S. aureus infections are characterized by the excessive production of inflammatory mediators, such as IL-1β, TNF-α, and IL-6, which lead to significant neutrophil infiltration, along with other immune and inflammatory cells [43, 44]. Besides, C-reactive protein (CRP), a highly sensitive inflammatory marker, exhibits elevated concentrations in response to the severity of infection [45]. Therefore, enzyme-linked immunosorbent assay analysis was used to measure the serum levels of these inflammatory markers. As depicted in Fig. 7e-h, Sof dose-dependently decreased the plasm levels of CRP, TNF-α, IL-6, and IL-1β induced by S. aureus. Next, we examined the injury and inflammatory responses in lung tissues to further evaluate Sof’s therapeutic efficacy. Hematoxylin and eosin (H&E) staining revealed that Sof treatment markedly alleviated S. aureus-induced lung injury, including neutrophil infiltration, thickening of the alveolar walls, and increased lymphocyte infiltration, while showing no observable pathological changes in liver tissue (Fig. 8a-c). Immunohistochemical analysis of lung tissue confirmed that Sof treatment reduced IL-6 (Fig. 8d-e), IL-1β (Fig. 8f-g), and TNF-α (Fig. 8h-i) expression in a dose-dependent manner. These findings were further supported by Western blotting, where Sof treatment effectively suppressed the elevated expression of IL-1β, TNF-α, and IL-6 induced by S. aureus infection (Fig. 8j-k). In summary, these experimental findings indicate that Sof effectively ameliorated ALI and the related inflammatory responses caused by S. aureus, in a dose-dependent manner.

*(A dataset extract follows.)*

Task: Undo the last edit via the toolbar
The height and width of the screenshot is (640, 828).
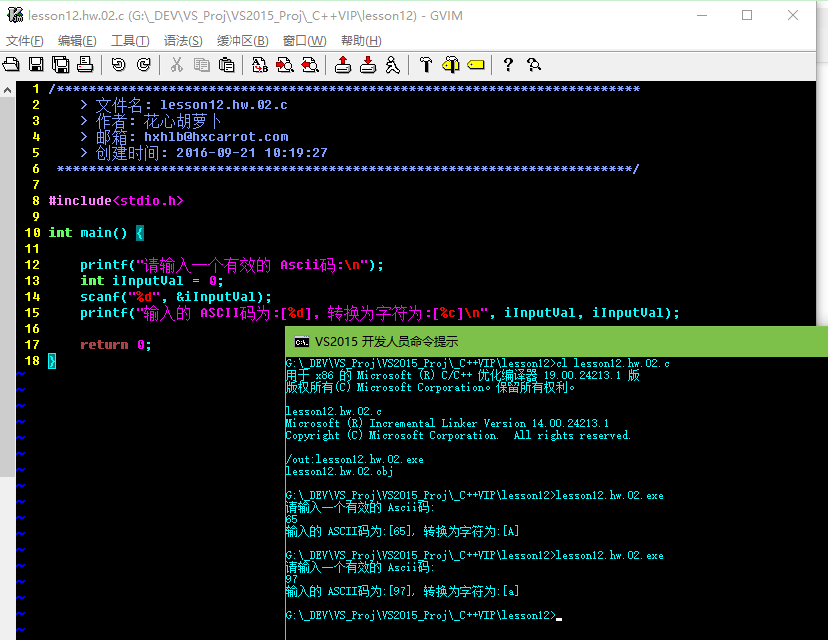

Sof ameliorated acute lung injury in mice induced by S. aureus. a-b Representative hematoxylin and eosin (H&E) staining of liver (a) and lung (b) tissues. c Quantitative scoring of lung histopathological changes (n = 3). d-i Immunohistochemical staining (d, f, h) and staining scores (e, g, i) for IL-6 (d-e), IL-1β (f-g), and TNF-α (h-i) in lung tissues. j-k Relative expression level of IL-1β, TNF-α, and IL-6 in lung tissues examined by western blot. Data are expressed as the mean ± SEM
Discussion
In recent years, the emergence of antibiotic resistance, particularly against S. aureus, has posed a significant challenge to public health [46]. This bacterial pathogen is responsible for a variety of infections, ranging from mild skin conditions to severe systemic diseases such as ALI, sepsis, and pneumonia. The increasing prevalence of MRSA further complicates treatment options, necessitating the development of new therapeutic agents with unique mechanisms of action [47]. Natural products have re-emerged as promising antimicrobial candidates owing to their intrinsic antimicrobial polypharmacology and enhanced biocompatibility compared to synthetic counterparts. This study explores the antibacterial potential of Sof, a natural compound with promising therapeutic properties. The results of our study suggest that Sof exhibits potent antibacterial effects, not only against S. aureus, including drug-resistant strains such as MRSA, but also against Gram-negative bacteria like E. coli. Furthermore, Sof demonstrates an innovative mechanism of action that targets ribosomal proteins, thereby suppressing protein synthesis in S. aureus.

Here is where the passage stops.